Am Wochenende dürfte für Polizisten wieder Arbeit anstehen. Zwei Demonstrationen gegen die Corona-Politik der Regierung sind angemeldet, eine am Samstagvormittag gegen den Lockdown, die zweite am Nachmittag gegen die zu geringe finanzielle Unterstützung von Unternehmern.
Ein Organisator des Protests gegen die Maskenpflicht ist Arvids Ulme, Präsident des Umweltschutzclubs (VAK), der schon seit sowjetischen Zeiten existiert (lsm.lv). Wie selbst ernannte deutsche “Querdenker” ist auch Ulme der Ansicht, dass offizielle Medien wie LTV grundsätzlich falsch informieren; er unterstellt den Journalisten, im Sinne der Regierung zu manipulieren: “Was denkt ihr, was hier passiert; und Journalisten, wer seid ihr? Ihr habt nur eine Tatsache, nur eine Meinung - das, was der Minister, die Koalition sagt. Mit Angst könnt ihr das Volk eine Weile auf die Knie zwingen, das macht ihr erfolgreich. Doch wisst, wenn der Damm brechen wird, dann seht was geschehen wird,” mit diesen Worten zitiert LTV den VAK-Vorsitzenden.

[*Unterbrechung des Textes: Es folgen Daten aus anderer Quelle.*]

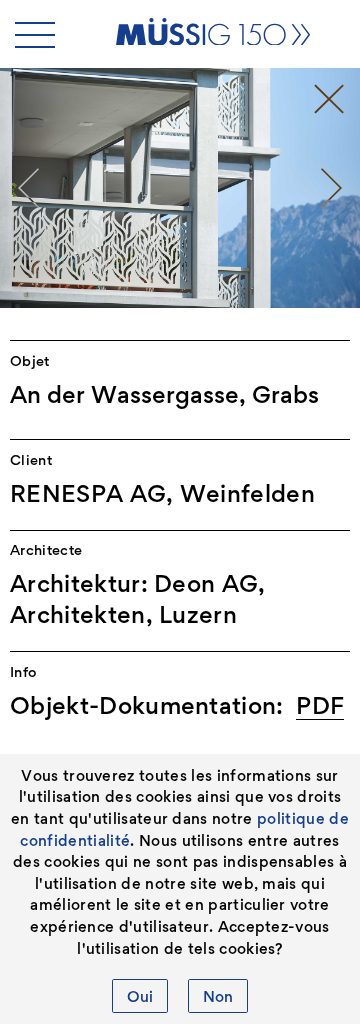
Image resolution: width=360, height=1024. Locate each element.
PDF (320, 705)
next (332, 188)
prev (28, 188)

Sein Club, der übrigens in den 80er Jahren den Bau der Rigaer Metro verhinderte, hat sich von dieser Stellungnahme distanziert.
Die Polizei bezweifelt, ob Maskengegner auf ihrer Demonstration die Maskenpflicht ernstnehmen werden. Zudem ist die Teilnehmerzahl auf 25 begrenzt. Die Ordnungshüter kündigten an, bei Verstößen hart durchzugreifen.
Ministerpräsident Krisjanis Karins sprach davon, dass sich die Bürgerinnen und Bürger gerade in der düstersten Phase befänden, nicht nur im Hinblick auf die Jahreszeit, sondern auch im Hinblick auf die Pandemie (lsm.lv). Er verglich die jetzige Situation mit der vor 100 Jahren, als sich die Vorfahren im Befreiungskrieg befanden: “Unser aller Verantwortung ist ebenso groß wie vor 100 Jahren, doch man muss nicht auf das Schlachtfeld hinaus, sondern zuhause bleiben und auf Vergnügliches verzichten.”